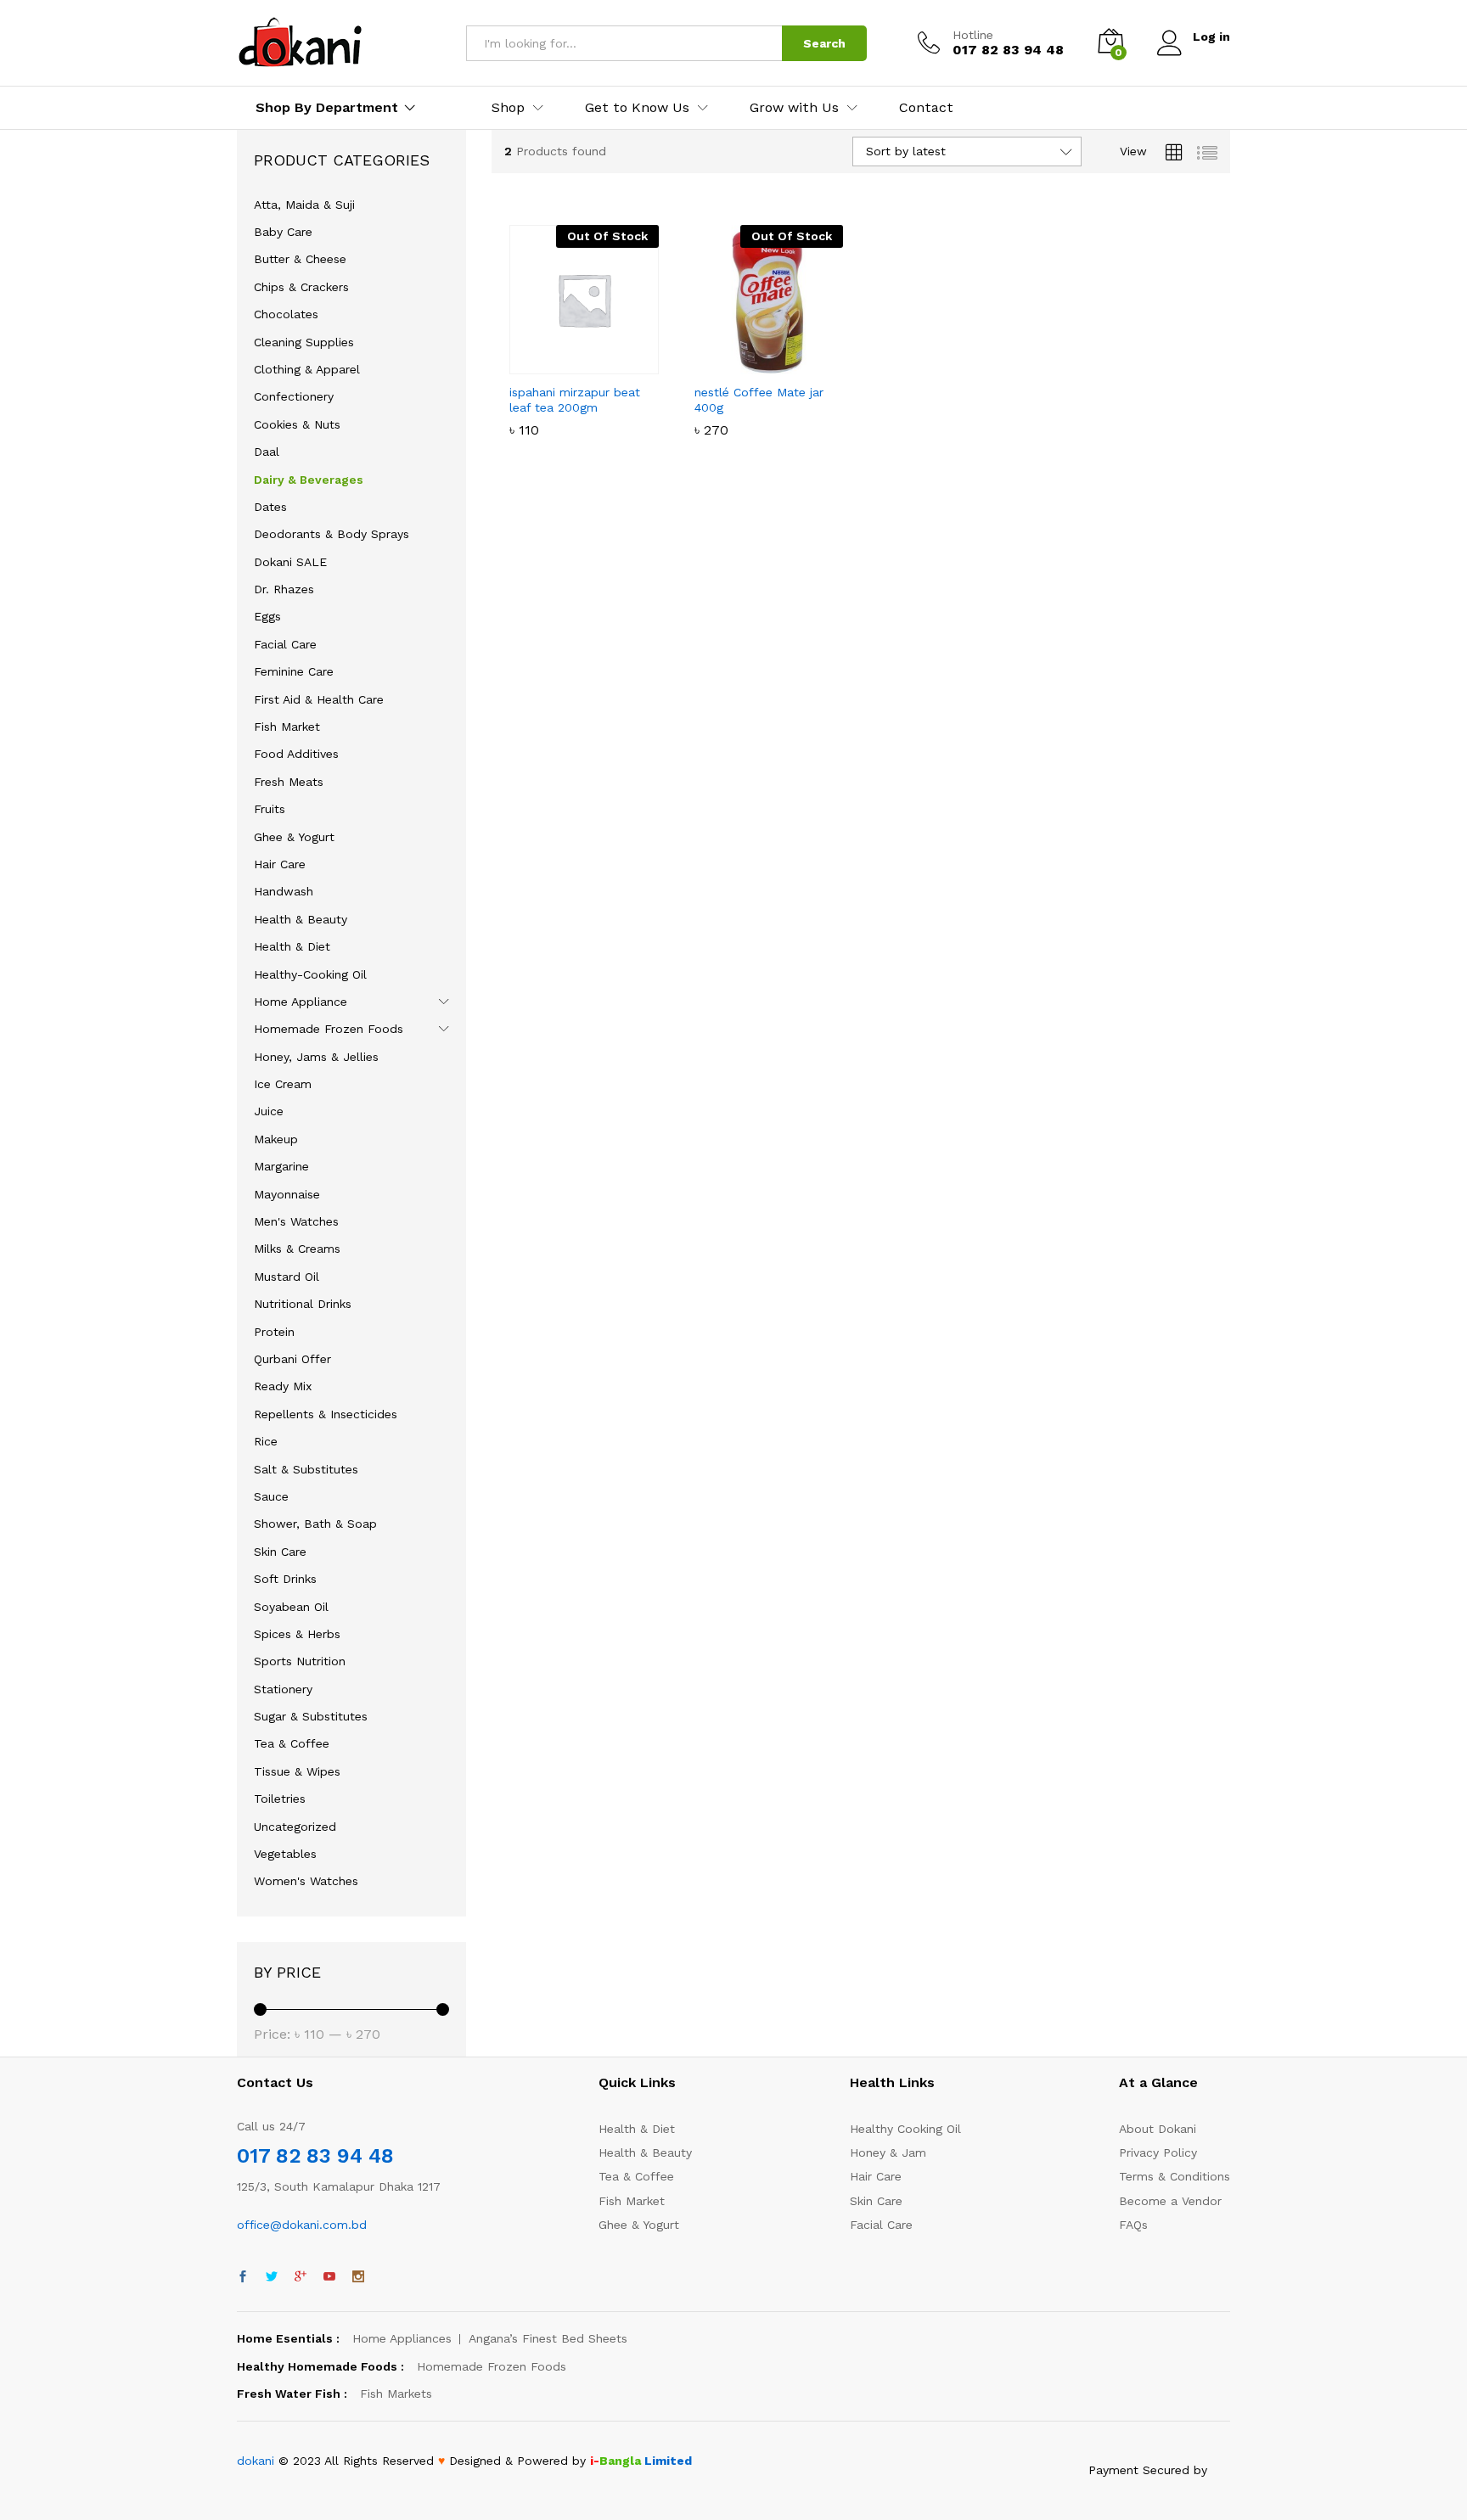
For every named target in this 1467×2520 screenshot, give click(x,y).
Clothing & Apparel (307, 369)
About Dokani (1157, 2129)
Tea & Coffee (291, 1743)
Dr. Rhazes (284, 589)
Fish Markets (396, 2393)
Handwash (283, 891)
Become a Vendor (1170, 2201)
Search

YOUR TASK
A verbatim copy of the data, with all pictures omitted, is the required output.

SOLUTION
For every named target in this 1467×2520 screenshot, give click(x,y).
Clothing & Apparel (307, 369)
About Dokani (1157, 2129)
Tea & Coffee (291, 1743)
Dr. Rhazes (284, 589)
Fish Markets (396, 2393)
Handwash (283, 891)
Become a Vendor (1170, 2201)
Search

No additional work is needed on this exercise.